■ Bacaan ■
────────────────────

Membludaknya jumlah tahanan ini, kata Sofyan tidak hanya disebabkan kasus peredaran dan penyalahgunaan narkoba. Menurutnya, ada beberapa tindak pidana dengan hukuman ringan dibawah satu tahun yang semestinya tidak perlu dijebloskan ke tahanan. Pemberian hukuman ringan atau sanksi sosial dengan wajib lapor, seharusnya sudah bisa memberikan efek jera.
Selain memberi ruang untuk kapasitas UPT Permasyarakatan sekaligus memudahkan pengawasan, kebijakan ini juga dapat meminimalisasi penggunaan anggaran negara. Pasalnya berdasarkan dari data yang disampaikannya, untuk anggaran makan para tahanan dan narapidana di seluruh lapas dan rutan di Kaltim memerlukan sekitar Rp 30 miliar.
“Sampai kapan pun tidak pernah ada cerita lapas kosong (tidak over capacity, Red.) selama regulasi tidak diubah,” ucapnya kepada Media Kaltim.
Soal lapas khusus narkoba, Sofyan mengungkapkan idealnya memerlukan area 20-30 hektare. Di dalam lapas memiliki sarana dan prasana seperti rumah sakit, panti rehabilitasi, rumah ibadah, dan tempat pertemuan untuk menunjang kegiatan permasyarakatan dan lainnya. “Banyak yang harus kita buat di sana, tidak hanya orang dikurung. Idealnya lapas narkotika ya seperti itu,” ungkapnya.
Disisi lain, ia menganggap harus ada perubahan pola pikir dari penyidik pada kasus narkotika, untuk tidak lagi menitikberatkan sebuah kasus pada hukuman kurungan saja. Namun prinsip pengobatan bagi pengguna narkotika juga harus dikedepankan untuk menghentikan adiksi atau ketergantungan narkotika tersebut.
“Untuk konsumsi sendiri mestinya harus di-asesmen. Ketika memang orang itu terbukti benar baru pengguna pertama, kedua, ketiga, itu mungkin wajib rehab (rahabilitasi, Red.) bukan menjalankan hukuman,” jelasnya. Asesmen yang dimaksud berupa tindakan penilaian untuk mengetahui kondisi residen akibat penyalahgunaan narkoba yang meliputi aspek medis dan aspek sosial.

────────────────────

■ Materi ■

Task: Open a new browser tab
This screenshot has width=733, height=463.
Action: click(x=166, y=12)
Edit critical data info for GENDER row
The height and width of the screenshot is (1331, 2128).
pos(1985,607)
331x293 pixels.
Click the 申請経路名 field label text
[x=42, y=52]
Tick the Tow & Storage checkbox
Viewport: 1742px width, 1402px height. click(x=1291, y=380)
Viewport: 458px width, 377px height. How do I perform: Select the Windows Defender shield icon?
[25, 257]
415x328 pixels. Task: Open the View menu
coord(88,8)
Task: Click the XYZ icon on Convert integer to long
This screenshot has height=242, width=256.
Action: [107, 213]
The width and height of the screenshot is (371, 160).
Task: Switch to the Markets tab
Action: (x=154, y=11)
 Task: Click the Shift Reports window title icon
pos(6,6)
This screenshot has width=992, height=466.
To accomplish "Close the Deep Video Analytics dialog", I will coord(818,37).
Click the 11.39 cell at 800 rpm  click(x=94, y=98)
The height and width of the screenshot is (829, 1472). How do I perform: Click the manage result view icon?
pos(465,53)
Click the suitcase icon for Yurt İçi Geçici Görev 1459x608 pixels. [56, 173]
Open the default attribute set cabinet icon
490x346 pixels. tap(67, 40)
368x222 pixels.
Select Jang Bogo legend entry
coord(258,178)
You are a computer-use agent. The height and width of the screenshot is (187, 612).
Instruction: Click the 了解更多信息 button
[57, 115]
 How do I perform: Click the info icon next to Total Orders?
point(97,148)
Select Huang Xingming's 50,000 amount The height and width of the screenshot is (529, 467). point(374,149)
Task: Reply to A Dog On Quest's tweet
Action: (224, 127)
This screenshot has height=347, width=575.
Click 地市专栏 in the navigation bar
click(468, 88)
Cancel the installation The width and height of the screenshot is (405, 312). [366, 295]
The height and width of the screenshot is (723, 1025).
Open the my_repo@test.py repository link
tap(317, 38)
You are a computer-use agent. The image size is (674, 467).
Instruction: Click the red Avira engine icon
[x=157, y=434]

────────────────────

■ Daftar Tugas ■
1. Jawablah pertanyaan berikut berdasarkan bacaan tentang lapas dan narkoba di atas.
(a) Berapa kira-kira anggaran makan untuk tahanan dan narapidana di seluruh lapas dan rutan di Kaltim?
(b) Berapa luas area yang idealnya diperlukan untuk lapas khusus narkoba?
(c) Aspek apa saja yang diliputi oleh asesmen yang dimaksud?
2. Ketik ulang bagian bacaan tentang lapas dan narkoba mulai dari "Disisi lain, ia" sampai dengan "ketergantungan narkotika tersebut.", tanpa mengubah apa pun.

■ Hasil ■
1.
(a) Sekitar Rp 30 miliar.
(b) Seluas 20-30 hektare.
(c) Aspek medis dan aspek sosial.

2.
Disisi lain, ia menganggap harus ada perubahan pola pikir dari penyidik pada kasus narkotika, untuk tidak lagi menitikberatkan sebuah kasus pada hukuman kurungan saja. Namun prinsip pengobatan bagi pengguna narkotika juga harus dikedepankan untuk menghentikan adiksi atau ketergantungan narkotika tersebut.